Render everything in the data from the line containing "Click the 'Add file' text label" down to the line containing "pos(135,92)", both included, as a Markdown table with the columns Row and Line, one numbered row per line, skipping blank lines and leaving the pictures out.

# [Provided data]
* BEGIN *
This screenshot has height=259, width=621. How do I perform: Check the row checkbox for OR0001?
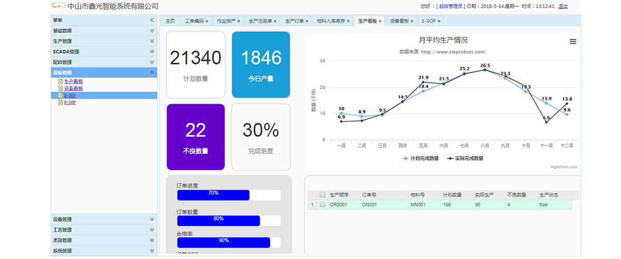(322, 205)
* END *
* BEGIN *
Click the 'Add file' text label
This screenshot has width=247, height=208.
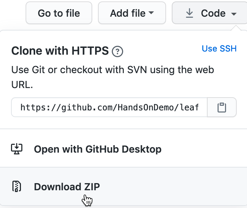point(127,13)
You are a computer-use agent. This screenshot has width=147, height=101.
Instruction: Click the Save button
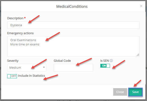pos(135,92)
* END *
# [Correct output]
| Row | Line |
|---|---|
| 1 | Click the 'Add file' text label |
| 2 | This screenshot has width=247, height=208. |
| 3 | point(127,13) |
| 4 | You are a computer-use agent. This screenshot has width=147, height=101. |
| 5 | Instruction: Click the Save button |
| 6 | pos(135,92) |